Note below, that you can make this hotter or not at all hot, depending on how you like it.

1 lb ground turkey (or beef, or omit for veggie chili)
1 can kidney beans
1 can black beans
1 can pink beans
1 onion, diced (can also add some leek)
2-5 cloves garlic, smashed/diced
1 bay leaf
4-5 carrots, peeled and diced into rounds
1 small bell pepper (green or red or any color)
1-2 jalapenos, diced (if don't like heat, remove seeds and white ribs inside)
1 little can tomato paste
1 15.5oz (or so) can tomato sauce
garlic powder
chili powder (add more or less to your taste. If you want it really hot you can add hot sauce or red pepper flakes)

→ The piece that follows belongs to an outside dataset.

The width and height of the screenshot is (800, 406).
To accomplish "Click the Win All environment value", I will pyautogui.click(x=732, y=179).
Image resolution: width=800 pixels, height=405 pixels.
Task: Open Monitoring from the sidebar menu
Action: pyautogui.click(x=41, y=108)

1. Add a little olive oil or canola oil to a hot pan. Saute onions, and once starting to turn translucent, add garlic.
2. Add jalapeno and bell pepper. Add about 1/2 tsp salt, 1/2 tsp pepper, 1 tbsp cumin, 1 tbsp chili powder, 1 bay leaf and 2 tsp garlic powder. Stir to distribute spices evenly.
3. Add ground turkey (or beef, or skip this step if making veggie version) and saute until cooked through.
4. Add carrots and tomato paste and stir to mix in well.
5. Add tomato sauce, beans (including water...if would rather strain them, then use a LARGE can of tomato sauce).
6. Stir well, and add 1 tbsp cumin, 1 tbsp chili powder and 2 tsp garlic powder again. Stir well to combine. Taste and add salt and pepper or adjust seasonings as desired.
7. Cook on low heat for at least 30 minutes but up to 2 hours. Allow steam to evaporate a little while cooking to thicken chili. If gets too thick, add a little water or stock.
8. Serve and enjoy! Good topped with a little mexican blend cheese, avocado, sour cream. Great alone, on pasta, on baked potato, etc.

If doing a veggie version, you can add whatever veggies you like to this. It's a very flexible dish and that makes it an easy way to make it chock-a-block full of veggies.